- What to work on: Where a line of the records contains the word "computer", show that line.

Stored records:
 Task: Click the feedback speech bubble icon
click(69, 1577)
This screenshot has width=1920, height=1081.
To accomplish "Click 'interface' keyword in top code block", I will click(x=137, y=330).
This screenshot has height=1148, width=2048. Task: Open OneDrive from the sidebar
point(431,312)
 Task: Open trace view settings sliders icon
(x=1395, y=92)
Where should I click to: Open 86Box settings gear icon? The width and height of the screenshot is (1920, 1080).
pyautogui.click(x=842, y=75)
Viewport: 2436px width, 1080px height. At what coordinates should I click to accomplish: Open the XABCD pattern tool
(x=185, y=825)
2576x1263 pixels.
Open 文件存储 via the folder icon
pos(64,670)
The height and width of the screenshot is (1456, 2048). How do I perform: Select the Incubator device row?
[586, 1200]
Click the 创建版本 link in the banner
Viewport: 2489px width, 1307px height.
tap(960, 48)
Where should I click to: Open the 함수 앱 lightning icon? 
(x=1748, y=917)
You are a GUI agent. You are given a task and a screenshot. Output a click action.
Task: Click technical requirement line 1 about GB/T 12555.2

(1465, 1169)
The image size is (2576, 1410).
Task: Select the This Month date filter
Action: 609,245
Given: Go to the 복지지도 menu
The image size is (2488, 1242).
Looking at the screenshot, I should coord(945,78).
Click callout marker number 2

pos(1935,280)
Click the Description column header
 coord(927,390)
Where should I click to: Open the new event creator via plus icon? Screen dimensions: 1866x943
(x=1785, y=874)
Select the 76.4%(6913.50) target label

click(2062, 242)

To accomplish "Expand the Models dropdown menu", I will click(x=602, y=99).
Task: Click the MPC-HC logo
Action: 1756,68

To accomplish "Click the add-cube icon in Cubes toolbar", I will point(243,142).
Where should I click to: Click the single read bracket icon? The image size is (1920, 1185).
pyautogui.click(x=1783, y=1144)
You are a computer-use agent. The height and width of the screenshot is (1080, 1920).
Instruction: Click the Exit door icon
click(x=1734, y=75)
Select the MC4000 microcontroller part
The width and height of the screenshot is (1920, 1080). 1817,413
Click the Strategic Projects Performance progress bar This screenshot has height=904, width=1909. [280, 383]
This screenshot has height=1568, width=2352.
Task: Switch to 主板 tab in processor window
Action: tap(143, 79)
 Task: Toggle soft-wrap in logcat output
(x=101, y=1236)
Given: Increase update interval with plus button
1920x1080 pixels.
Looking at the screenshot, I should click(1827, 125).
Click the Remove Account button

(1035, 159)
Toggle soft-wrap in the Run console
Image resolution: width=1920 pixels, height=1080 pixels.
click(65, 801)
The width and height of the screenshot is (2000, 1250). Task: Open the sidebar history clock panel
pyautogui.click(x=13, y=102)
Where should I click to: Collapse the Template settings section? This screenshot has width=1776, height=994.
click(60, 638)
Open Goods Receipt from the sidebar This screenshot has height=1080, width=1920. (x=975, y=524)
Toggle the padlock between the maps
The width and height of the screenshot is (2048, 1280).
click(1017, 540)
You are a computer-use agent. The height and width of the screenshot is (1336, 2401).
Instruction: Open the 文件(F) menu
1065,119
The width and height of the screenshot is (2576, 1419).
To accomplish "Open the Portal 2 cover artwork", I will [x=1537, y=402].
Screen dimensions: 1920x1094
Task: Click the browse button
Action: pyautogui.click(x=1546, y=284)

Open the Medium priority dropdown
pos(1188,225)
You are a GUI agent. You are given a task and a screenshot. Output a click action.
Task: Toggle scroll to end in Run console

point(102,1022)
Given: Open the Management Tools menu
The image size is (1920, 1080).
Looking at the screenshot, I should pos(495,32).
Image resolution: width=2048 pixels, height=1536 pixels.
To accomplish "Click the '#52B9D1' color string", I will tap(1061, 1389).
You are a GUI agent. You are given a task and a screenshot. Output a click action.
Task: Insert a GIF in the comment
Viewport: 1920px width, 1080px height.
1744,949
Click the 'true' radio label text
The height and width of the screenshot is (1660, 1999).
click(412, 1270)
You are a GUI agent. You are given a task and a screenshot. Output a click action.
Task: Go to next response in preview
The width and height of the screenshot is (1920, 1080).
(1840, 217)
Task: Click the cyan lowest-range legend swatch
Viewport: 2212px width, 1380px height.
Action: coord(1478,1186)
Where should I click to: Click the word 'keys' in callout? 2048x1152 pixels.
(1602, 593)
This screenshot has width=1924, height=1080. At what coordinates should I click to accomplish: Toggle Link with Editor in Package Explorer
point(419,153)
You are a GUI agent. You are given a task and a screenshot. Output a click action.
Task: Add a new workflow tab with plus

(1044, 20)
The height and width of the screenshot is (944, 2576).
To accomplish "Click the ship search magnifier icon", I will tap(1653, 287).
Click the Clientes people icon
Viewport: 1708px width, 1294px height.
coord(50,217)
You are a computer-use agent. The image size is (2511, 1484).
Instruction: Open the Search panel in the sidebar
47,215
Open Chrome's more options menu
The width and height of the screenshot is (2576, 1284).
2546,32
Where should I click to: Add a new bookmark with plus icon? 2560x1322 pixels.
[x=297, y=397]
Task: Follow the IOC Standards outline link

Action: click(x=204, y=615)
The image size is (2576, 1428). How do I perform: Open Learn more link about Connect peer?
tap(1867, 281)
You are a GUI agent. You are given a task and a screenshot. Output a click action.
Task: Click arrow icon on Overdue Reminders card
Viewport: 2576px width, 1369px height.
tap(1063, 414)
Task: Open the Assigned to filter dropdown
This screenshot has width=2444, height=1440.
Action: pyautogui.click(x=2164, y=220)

- Solution to this problem:
You are a computer-use agent. The height and width of the screenshot is (1080, 1920).
You are a computer-use agent. The height and width of the screenshot is (1336, 2401).
You are a computer-use agent. The image size is (2511, 1484).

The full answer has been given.